Rosemary Cornell has been an activist for Nature conservation and regeneration since childhood as she watched in consternation and grief as the forest surrounding her home was converted into a housing subdivision. Speaking the uncomfortable truth is a value engrained into her by the religious community within which she was raised. She was a professor of Molecular Biology and Biochemistry at Simon Fraser University on Burnaby Mountain for thirty-three years, and for eight years collaborated in research with co-editor Adrienne Drobnies. She lives in a wonderful neighbourhood on the territories of the Musqueam, Squamish, and Tsleil-Waututh, and has two inspiring adult children, whose future is her prime concern.

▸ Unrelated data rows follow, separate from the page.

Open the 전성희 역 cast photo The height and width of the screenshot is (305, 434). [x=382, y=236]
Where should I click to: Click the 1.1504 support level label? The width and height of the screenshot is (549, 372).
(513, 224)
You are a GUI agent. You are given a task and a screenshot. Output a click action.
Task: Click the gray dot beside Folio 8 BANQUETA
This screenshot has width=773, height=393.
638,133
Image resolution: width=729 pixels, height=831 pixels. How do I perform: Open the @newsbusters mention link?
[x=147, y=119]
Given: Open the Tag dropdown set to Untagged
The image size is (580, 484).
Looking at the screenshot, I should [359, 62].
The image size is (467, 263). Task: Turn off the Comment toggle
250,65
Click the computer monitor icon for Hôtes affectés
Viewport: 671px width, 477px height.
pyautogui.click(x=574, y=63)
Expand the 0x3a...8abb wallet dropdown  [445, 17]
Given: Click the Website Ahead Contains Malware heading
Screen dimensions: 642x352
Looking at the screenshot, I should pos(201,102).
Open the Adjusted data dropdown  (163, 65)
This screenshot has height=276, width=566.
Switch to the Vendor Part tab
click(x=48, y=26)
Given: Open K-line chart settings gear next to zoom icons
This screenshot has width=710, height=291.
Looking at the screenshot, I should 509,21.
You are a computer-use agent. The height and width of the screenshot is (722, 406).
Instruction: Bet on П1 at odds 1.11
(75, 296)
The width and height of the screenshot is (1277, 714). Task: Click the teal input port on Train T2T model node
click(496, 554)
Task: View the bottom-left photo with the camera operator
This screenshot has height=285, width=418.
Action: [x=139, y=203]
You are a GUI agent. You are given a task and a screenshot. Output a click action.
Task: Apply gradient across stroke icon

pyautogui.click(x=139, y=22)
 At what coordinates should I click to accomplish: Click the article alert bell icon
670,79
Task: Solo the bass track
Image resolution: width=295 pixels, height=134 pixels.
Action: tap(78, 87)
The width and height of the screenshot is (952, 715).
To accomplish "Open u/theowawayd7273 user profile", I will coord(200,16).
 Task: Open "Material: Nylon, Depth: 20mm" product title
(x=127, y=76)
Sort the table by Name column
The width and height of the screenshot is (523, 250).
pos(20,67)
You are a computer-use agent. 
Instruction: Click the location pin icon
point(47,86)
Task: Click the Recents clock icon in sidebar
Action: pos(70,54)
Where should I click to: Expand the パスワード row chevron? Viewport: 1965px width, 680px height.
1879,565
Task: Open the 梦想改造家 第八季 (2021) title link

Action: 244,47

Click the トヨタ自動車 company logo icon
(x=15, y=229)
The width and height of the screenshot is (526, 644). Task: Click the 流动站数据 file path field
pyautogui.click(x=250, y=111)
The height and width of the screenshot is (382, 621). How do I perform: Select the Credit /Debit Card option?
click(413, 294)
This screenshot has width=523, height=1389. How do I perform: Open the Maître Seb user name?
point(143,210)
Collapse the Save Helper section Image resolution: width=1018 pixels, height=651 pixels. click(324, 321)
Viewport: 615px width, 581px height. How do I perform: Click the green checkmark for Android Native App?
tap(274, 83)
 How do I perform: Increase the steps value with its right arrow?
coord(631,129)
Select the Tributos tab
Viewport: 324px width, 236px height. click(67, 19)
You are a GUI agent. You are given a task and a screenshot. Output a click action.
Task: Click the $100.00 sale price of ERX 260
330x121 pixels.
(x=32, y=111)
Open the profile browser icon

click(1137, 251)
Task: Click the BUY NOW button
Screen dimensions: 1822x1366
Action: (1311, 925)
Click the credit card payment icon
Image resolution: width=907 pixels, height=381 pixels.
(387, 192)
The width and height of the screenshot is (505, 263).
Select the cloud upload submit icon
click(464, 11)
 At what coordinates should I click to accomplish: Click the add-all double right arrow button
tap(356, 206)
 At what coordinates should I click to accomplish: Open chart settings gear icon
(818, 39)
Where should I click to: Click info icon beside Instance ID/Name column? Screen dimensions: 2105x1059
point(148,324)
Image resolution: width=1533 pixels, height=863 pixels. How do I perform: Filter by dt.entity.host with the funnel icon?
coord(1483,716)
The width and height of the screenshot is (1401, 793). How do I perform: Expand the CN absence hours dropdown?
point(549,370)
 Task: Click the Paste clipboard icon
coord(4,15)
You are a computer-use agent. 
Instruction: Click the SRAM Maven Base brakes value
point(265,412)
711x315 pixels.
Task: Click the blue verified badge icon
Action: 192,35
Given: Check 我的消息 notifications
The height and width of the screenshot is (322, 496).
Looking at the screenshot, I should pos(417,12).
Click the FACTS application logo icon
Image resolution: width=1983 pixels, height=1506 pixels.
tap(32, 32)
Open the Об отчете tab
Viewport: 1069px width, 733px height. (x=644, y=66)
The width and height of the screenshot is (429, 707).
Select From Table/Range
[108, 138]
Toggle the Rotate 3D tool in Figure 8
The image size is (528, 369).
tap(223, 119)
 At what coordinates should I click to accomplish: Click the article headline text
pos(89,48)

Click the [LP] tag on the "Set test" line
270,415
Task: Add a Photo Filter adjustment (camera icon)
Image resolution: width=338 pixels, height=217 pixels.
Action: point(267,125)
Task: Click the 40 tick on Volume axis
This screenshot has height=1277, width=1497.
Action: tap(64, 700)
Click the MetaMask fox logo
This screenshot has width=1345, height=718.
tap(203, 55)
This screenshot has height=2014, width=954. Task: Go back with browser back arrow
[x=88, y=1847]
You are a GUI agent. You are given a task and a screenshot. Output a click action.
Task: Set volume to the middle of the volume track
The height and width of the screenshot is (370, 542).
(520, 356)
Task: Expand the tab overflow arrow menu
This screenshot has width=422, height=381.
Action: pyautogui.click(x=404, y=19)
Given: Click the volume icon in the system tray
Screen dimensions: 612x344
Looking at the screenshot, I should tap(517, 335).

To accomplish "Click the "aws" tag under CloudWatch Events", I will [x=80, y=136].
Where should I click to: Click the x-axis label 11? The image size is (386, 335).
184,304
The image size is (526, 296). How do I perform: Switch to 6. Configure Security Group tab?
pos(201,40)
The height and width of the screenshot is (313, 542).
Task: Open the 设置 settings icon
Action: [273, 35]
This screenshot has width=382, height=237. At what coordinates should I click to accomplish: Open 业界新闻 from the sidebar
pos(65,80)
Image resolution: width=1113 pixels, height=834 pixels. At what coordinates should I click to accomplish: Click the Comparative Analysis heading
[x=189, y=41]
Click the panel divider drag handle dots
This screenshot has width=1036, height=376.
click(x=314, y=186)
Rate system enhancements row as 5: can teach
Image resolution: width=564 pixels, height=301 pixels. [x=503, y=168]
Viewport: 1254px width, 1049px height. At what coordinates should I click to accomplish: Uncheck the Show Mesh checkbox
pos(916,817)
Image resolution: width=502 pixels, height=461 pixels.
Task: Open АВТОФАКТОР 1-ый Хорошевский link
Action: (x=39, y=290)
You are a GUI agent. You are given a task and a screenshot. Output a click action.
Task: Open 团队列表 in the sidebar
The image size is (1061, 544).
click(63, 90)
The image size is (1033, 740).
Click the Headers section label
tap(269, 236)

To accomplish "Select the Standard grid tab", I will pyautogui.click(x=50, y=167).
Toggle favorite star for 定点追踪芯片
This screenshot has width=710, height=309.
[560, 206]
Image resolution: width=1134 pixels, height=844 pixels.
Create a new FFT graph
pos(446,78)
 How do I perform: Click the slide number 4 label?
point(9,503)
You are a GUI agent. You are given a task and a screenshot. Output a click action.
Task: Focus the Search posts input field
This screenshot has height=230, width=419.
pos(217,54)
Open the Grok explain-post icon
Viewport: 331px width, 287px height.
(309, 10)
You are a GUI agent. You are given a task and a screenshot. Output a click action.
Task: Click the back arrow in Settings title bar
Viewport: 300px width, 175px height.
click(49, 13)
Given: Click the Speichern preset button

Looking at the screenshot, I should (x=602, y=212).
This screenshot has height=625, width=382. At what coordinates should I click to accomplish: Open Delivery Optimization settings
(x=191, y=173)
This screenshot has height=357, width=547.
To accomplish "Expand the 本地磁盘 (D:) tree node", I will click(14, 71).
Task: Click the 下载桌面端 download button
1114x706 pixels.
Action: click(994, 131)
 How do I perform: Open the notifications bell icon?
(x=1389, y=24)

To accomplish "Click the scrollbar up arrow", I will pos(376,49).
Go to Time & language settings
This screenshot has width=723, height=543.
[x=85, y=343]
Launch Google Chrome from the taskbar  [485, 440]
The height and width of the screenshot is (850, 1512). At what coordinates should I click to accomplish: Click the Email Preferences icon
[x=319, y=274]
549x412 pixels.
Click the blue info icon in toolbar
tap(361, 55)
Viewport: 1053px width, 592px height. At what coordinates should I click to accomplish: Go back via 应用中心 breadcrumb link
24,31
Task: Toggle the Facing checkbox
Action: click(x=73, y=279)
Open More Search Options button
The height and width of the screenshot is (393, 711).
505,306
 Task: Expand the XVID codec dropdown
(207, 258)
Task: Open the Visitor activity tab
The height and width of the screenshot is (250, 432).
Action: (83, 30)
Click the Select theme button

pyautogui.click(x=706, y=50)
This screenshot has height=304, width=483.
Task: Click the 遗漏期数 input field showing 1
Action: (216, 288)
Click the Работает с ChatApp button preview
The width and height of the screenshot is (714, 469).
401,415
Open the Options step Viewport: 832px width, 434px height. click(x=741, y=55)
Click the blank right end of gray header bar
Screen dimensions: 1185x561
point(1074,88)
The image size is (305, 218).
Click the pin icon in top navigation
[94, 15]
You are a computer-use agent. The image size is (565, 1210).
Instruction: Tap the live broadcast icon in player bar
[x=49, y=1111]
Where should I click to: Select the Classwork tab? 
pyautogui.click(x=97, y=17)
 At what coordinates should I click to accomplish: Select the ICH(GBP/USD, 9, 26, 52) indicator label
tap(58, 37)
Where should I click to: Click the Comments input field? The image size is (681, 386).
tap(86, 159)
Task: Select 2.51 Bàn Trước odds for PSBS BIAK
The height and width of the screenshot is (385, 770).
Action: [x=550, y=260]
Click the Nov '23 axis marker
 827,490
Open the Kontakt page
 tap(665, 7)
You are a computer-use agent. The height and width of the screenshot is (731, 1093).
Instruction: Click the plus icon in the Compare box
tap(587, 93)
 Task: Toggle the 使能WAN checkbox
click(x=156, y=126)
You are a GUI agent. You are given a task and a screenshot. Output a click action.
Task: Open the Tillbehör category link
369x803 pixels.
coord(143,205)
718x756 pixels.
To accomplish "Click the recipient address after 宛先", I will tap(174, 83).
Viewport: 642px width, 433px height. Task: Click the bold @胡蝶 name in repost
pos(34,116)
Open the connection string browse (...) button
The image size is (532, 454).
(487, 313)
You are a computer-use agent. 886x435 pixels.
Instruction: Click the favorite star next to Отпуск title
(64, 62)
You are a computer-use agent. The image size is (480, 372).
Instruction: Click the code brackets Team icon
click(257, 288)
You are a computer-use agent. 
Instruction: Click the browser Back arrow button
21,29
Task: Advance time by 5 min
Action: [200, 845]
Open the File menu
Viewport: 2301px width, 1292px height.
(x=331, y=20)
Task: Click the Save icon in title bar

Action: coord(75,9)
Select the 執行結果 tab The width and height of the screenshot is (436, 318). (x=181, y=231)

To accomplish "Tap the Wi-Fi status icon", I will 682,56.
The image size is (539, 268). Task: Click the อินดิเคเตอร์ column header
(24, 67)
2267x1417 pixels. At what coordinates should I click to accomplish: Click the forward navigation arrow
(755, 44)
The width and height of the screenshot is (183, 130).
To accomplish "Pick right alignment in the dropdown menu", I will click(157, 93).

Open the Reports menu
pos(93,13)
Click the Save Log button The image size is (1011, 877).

Adrienne Drobnies is a PhD chemist and poet living in Vancouver, BC, on the territories of the Coast Salish people. She was a researcher at Simon Fraser University, and then project manager at the BC Genome Sciences Centre until 2013. In 2019, she published her first book of poetry, Salt and Ashes (Signature Editions), which won the Fred Kerner Award from the Canadian Authors Association. Her poem "Randonn" won the Gwendolyn MacEwen Award and was shortlisted for the CBC Literary Prize. She is grateful to breathe the air, walk along the ocean, and wander through the forests of the lands where she resides, and seeks in whatever ways she can to sustain that abundance for future generations.



Tim Bray is a software engineer, writer, and environmentalist in Vancouver, BC, on the territories of the Coast Salish peoples. He is the founder of two companies, a major contributor to Internet Standards, and the author of a popular blog at tbray.org. In March 2018 he was arrested while protesting the TMX pipeline, and in May 2020 he made headlines by resigning from his position as VP/Distinguished Engineer at Amazon's cloud computing division in protest at the treatment of warehouse workers and whistleblowers.